For weeks, the stock market had been toying with Dow 10,000, and on Wednesday afternoon it hit it. Considering that the large-company index went as low as 6,547 in March, that feels like cause for celebration. But is it really?

A growing chorus of market watchers says no. The concern is that the stock market is overwrought and that down is the only sensible direction to head. Sure, individual companies have been quick to bounce lower based on bad news. Both insurance outfits and financial firms lost ground on Tuesday thanks to two big events — the passage of a health-reform bill by a key Senate committee and a Goldman Sachs downgrade by an influential banks analyst.

More broadly, though, some strategists are seeing signs that stock values are inflated and due for a "correction," that lovely Wall Street euphemism for falling prices.

One such signal: stocks are about as expensive as they have been in the long term, even though the economy remains weak. According to data from Thomson Reuters, the companies in the S&P 500 index are trading at an average 15 times expected earnings over the next 12 months. That's a completely typical valuation. But this isn't a completely typical business environment. If the recovery is slow, and unemployment remains high — and both seem likely — then even a typical valuation will seem too optimistic.

A more inside-baseball indication of being on shaky ground is the fact that even on days when stock prices are rising, few people are trading, making for some fairly thin rallies. "Sellers have entered the market but buyers have stepped away," says Mary Ann Bartels, head of U.S. technical and market analysis at Bank of America/Merrill Lynch. "When that happens, we have to question the sustainability of the rally."

Another reason to think higher stock prices aren't necessarily in the offing: history. Since the market hit a low in March, it has fairly consistently marched higher, occasionally falling back, but rarely by more than a few percentage points at a time. The last time the market has had such a run without a correction of 10% or more was 1933, says Bartels. Momentum, pleasant though it may be, tends not to last for such long stretches.
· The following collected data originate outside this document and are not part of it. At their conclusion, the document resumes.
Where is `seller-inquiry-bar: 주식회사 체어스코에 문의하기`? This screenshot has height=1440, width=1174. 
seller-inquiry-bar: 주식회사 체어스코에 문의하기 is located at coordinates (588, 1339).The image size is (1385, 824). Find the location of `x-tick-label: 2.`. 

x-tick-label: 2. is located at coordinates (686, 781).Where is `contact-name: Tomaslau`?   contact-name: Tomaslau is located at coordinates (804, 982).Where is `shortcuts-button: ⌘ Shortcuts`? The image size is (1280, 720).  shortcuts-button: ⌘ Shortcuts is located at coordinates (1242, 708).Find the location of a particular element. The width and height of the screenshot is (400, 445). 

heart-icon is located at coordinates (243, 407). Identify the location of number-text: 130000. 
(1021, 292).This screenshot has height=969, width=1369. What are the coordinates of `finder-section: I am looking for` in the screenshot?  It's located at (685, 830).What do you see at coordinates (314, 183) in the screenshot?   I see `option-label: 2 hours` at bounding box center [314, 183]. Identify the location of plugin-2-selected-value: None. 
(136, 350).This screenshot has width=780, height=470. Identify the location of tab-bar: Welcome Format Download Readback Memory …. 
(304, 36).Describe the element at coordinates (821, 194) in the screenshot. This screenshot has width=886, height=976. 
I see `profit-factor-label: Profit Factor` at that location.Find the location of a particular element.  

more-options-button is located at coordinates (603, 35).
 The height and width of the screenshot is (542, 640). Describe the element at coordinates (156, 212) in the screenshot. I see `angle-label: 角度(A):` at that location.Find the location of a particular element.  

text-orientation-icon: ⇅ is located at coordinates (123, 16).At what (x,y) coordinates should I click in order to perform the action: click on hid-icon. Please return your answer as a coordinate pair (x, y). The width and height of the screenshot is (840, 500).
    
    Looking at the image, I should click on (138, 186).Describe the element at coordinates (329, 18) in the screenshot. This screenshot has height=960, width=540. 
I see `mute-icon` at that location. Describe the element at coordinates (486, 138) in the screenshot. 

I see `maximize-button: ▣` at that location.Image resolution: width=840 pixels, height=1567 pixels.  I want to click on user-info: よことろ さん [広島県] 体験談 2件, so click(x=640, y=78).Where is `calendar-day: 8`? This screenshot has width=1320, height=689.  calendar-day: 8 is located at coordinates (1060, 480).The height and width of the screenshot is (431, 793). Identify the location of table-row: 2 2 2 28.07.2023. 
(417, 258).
Of course, figuring out when, exactly, this stretch will end, is an exercise in future-predicting most investors would be well advised to sit out. Even the experts are struggling with it. As Sam Stovall, Standard & Poor's chief investment strategist, recently wrote: "The U.S. equity market's advance continues to befuddle those who are waiting for a sizable price decline before putting their money back to work."

It may be fun to talk about when the market will take its next stumble, but that's probably not the main argument a person should use in deciding whether or not to buy a particular stock.